▶ _Problem description_: Rewrite the records below, switching every "Instruction" to "Directive" and leaving everything else unchanged.

Text and item location entries:
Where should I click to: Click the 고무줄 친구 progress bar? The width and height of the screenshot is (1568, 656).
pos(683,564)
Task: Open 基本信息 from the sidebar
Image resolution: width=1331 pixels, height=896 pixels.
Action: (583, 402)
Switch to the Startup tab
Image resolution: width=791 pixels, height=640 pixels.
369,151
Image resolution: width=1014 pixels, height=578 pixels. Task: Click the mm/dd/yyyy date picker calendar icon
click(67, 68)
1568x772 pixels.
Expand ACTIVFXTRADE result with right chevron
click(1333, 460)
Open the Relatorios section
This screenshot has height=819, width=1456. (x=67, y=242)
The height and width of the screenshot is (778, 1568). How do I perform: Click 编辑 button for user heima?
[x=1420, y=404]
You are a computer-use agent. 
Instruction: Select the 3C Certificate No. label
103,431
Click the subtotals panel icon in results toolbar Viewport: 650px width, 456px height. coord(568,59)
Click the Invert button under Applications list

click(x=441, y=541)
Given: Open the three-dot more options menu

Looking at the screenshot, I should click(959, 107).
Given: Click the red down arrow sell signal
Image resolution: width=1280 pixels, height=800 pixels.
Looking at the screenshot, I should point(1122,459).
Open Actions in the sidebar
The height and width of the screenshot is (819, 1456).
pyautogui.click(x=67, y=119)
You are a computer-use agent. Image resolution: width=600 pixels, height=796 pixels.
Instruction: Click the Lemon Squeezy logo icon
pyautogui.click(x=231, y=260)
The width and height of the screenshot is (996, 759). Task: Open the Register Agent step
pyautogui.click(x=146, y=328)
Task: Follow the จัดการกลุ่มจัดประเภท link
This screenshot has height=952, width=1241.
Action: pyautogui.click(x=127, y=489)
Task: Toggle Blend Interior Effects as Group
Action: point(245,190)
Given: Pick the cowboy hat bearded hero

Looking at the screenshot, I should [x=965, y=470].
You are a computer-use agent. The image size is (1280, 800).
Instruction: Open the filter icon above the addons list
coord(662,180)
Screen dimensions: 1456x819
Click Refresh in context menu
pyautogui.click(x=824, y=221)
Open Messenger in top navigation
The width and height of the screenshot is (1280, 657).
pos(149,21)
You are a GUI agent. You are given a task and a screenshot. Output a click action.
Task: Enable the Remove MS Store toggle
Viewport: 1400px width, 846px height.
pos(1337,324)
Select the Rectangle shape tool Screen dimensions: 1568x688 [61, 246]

▶ _Completed exercise_:
Where should I click to: Click the 고무줄 친구 progress bar? The width and height of the screenshot is (1568, 656).
pos(683,564)
Task: Open 基本信息 from the sidebar
Image resolution: width=1331 pixels, height=896 pixels.
Action: (583, 402)
Switch to the Startup tab
Image resolution: width=791 pixels, height=640 pixels.
369,151
Image resolution: width=1014 pixels, height=578 pixels. Task: Click the mm/dd/yyyy date picker calendar icon
click(67, 68)
1568x772 pixels.
Expand ACTIVFXTRADE result with right chevron
click(1333, 460)
Open the Relatorios section
This screenshot has height=819, width=1456. (x=67, y=242)
The height and width of the screenshot is (778, 1568). How do I perform: Click 编辑 button for user heima?
[x=1420, y=404]
You are a computer-use agent. 
Directive: Select the 3C Certificate No. label
103,431
Click the subtotals panel icon in results toolbar Viewport: 650px width, 456px height. coord(568,59)
Click the Invert button under Applications list

click(x=441, y=541)
Given: Open the three-dot more options menu

Looking at the screenshot, I should click(959, 107).
Given: Click the red down arrow sell signal
Image resolution: width=1280 pixels, height=800 pixels.
Looking at the screenshot, I should point(1122,459).
Open Actions in the sidebar
The height and width of the screenshot is (819, 1456).
pyautogui.click(x=67, y=119)
You are a computer-use agent. Image resolution: width=600 pixels, height=796 pixels.
Directive: Click the Lemon Squeezy logo icon
pyautogui.click(x=231, y=260)
The width and height of the screenshot is (996, 759). Task: Open the Register Agent step
pyautogui.click(x=146, y=328)
Task: Follow the จัดการกลุ่มจัดประเภท link
This screenshot has height=952, width=1241.
Action: pyautogui.click(x=127, y=489)
Task: Toggle Blend Interior Effects as Group
Action: point(245,190)
Given: Pick the cowboy hat bearded hero

Looking at the screenshot, I should [x=965, y=470].
You are a computer-use agent. The image size is (1280, 800).
Directive: Open the filter icon above the addons list
coord(662,180)
Screen dimensions: 1456x819
Click Refresh in context menu
pyautogui.click(x=824, y=221)
Open Messenger in top navigation
The width and height of the screenshot is (1280, 657).
pos(149,21)
You are a GUI agent. You are given a task and a screenshot. Output a click action.
Task: Enable the Remove MS Store toggle
Viewport: 1400px width, 846px height.
pos(1337,324)
Select the Rectangle shape tool Screen dimensions: 1568x688 [61, 246]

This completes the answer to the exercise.